Human protein structure predictions were acquired from AlphaFold (last modification on 05/05/2022). The structures were curated to run through Fpocket. Fpocket is an open-source protein prediction algorithm based on the Voronoi tessellation and the alpha sphere theory [25]. Fpocket begins by filtering the vertices and finding the correlated alpha spheres dependent on their minimum and maximum size. Alpha spheres that are clustered together equate to a recognized pocket. The pockets are further reduced based on the zones of compacted atom packing. The alpha spheres are labeled based on their contact to atoms, then ranked based on their prospective binding capabilities towards small molecules. All features were standard scaled.

Localization sub-score

Protein localization and tissue specificity data obtained from Dezső et al. was included in the localization data.

GO terms were downloaded from the Target Central Resource Database (TCRD) on July 29, 2022, and separated into GO terms categorized as Components, Functions, or Processes. They were used to generate a one-hot encoded GO terms matrix that mapped each protein in the dataset. Terms mapped to less than 10 proteins were excluded. GO Components were included in the localization data, while Functions and Processes were included in the biological functions data (see below).

Biological functions sub-score

Scores generated for each protein by Dezső et al. from the MetaCore database for “Biological Function,” and “Molecular Process” were standard-scaled and included in the “biological functions” sub-score.
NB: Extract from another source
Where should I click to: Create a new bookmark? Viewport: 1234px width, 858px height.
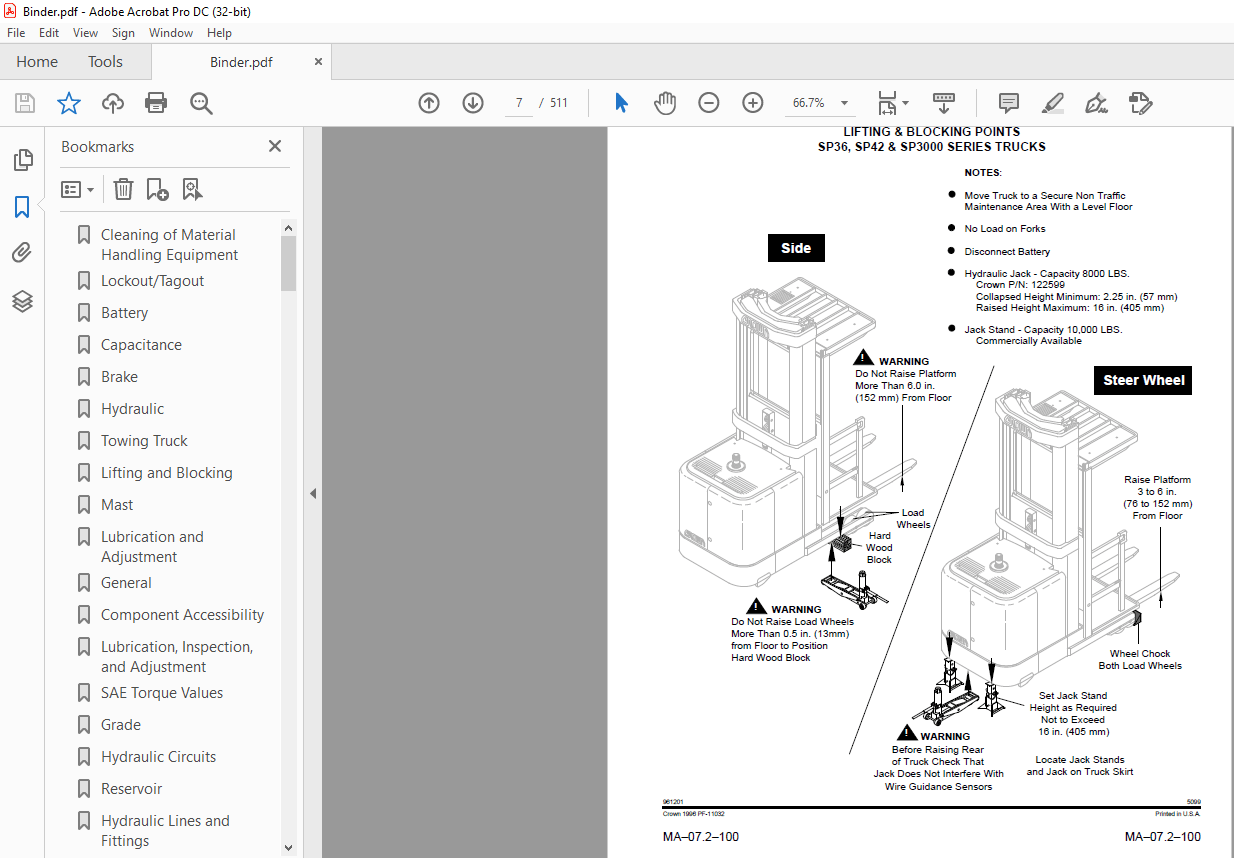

The enzyme classification and gene essentiality feature from Dezső et al. were included in the biological functions data.
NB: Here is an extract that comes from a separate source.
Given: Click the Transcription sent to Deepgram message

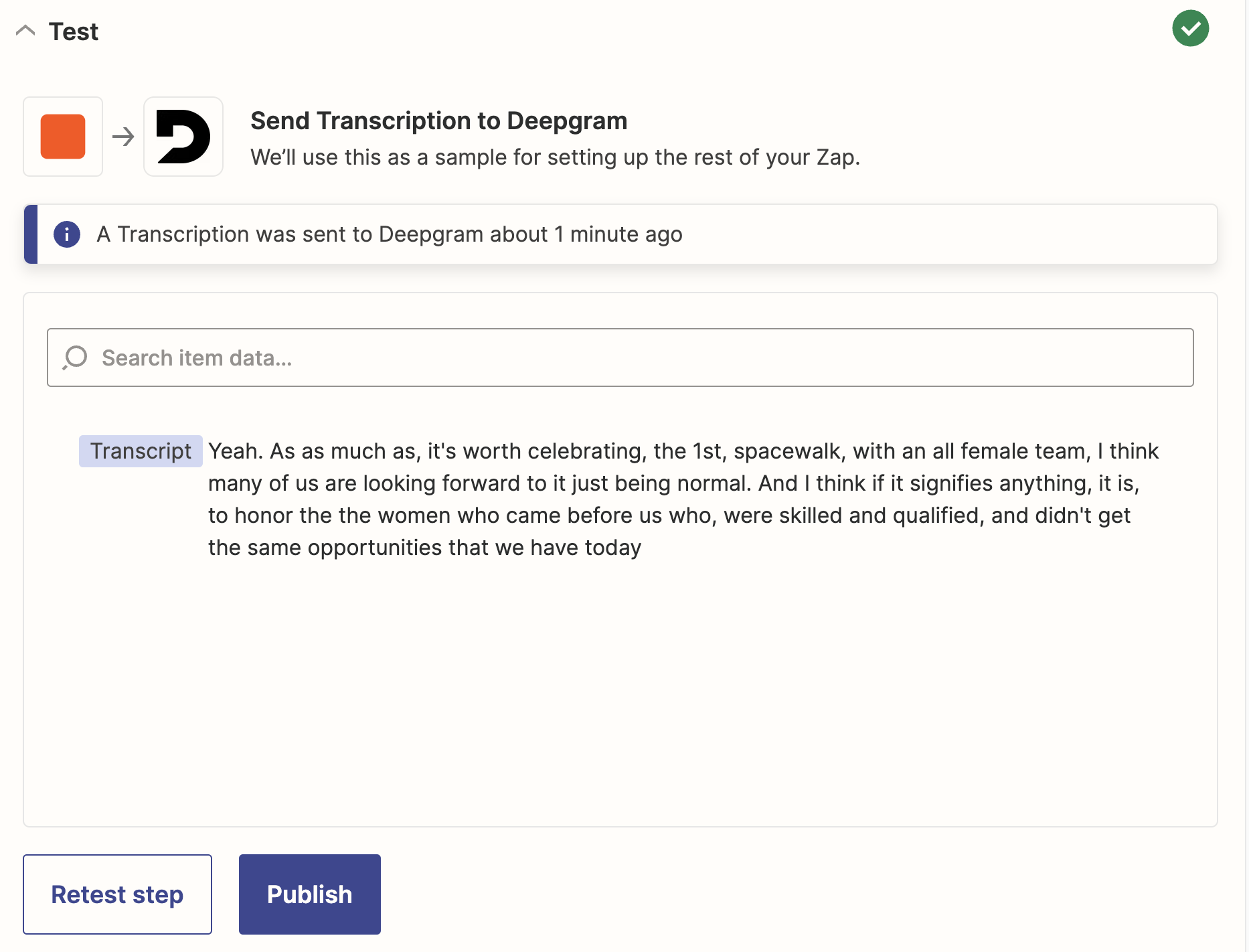Looking at the screenshot, I should (x=389, y=234).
GO Functions and Processes were obtained and processed as described above and included in biological functions.

Network information sub-score

The “Maps” (signaling pathways) scores from Dezső et al. and calculated protein–protein interaction network features were used as the input to the network information subnetwork.

Model

Features for all four sub-scores were combined into a single feature matrix. 20% of the proteins were selected at random prior to model development and held out as a test set. Prior to training, the drugged proteins in the training set were randomly oversampled with replacement until the quantity was equal to the quantity of undrugged proteins. Oversampling by SMOTE, ADASYN, or applying different weights to positive and negative samples were evaluated, but performance was not improved.
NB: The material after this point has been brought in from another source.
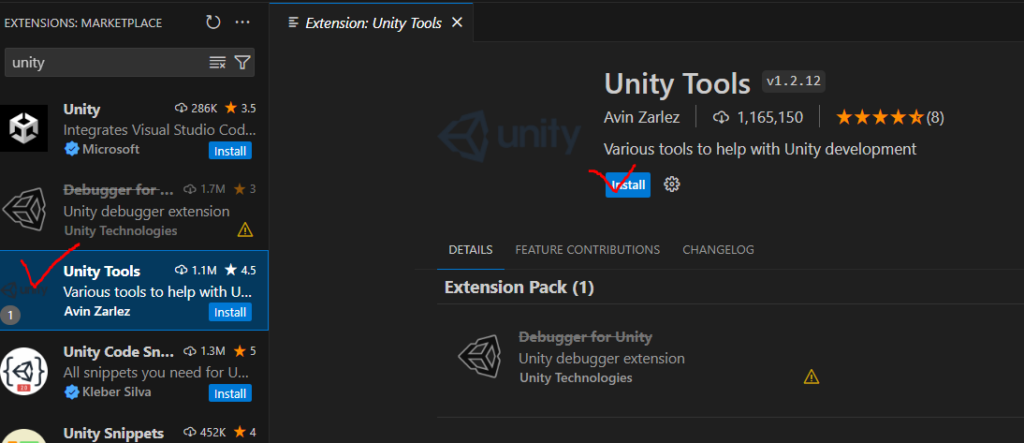
Task: Open the Views and More Actions menu
Action: pos(243,22)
Our model was implemented in Python 3.7.13 using TensorFlow 2.11.0 and consisted of four densely connected neural networks, corresponding to the four sub-scores. Each consisted of a single input layer of size n inputs, a hidden layer with size 2i, where i is the largest integer such that 2i ≤ n, and an output layer of size 1, representing that network’s sub-score. ReLU activation was applied to the hidden layers, and an L2 penalty of 0.001 was applied to both the hidden and output layers. The four subnetwork output layers were summed to generate the logits of the overall druggability score. Different numbers of hidden layers, dropout for the input and hidden layers, learning rates, and L2 coefficients were tested, and the above values were found to lead to optimal AUC scores on validation sets.

Support vector machine, logistic regression, XGBoost, and random forest models were also evaluated and found to deliver performance comparable or inferior to neural network.

The model was trained using the Adam optimizer with TensorFlow default parameters at a learning rate of 10− 3.5, with a batch size of 32 and the binary cross entropy loss function.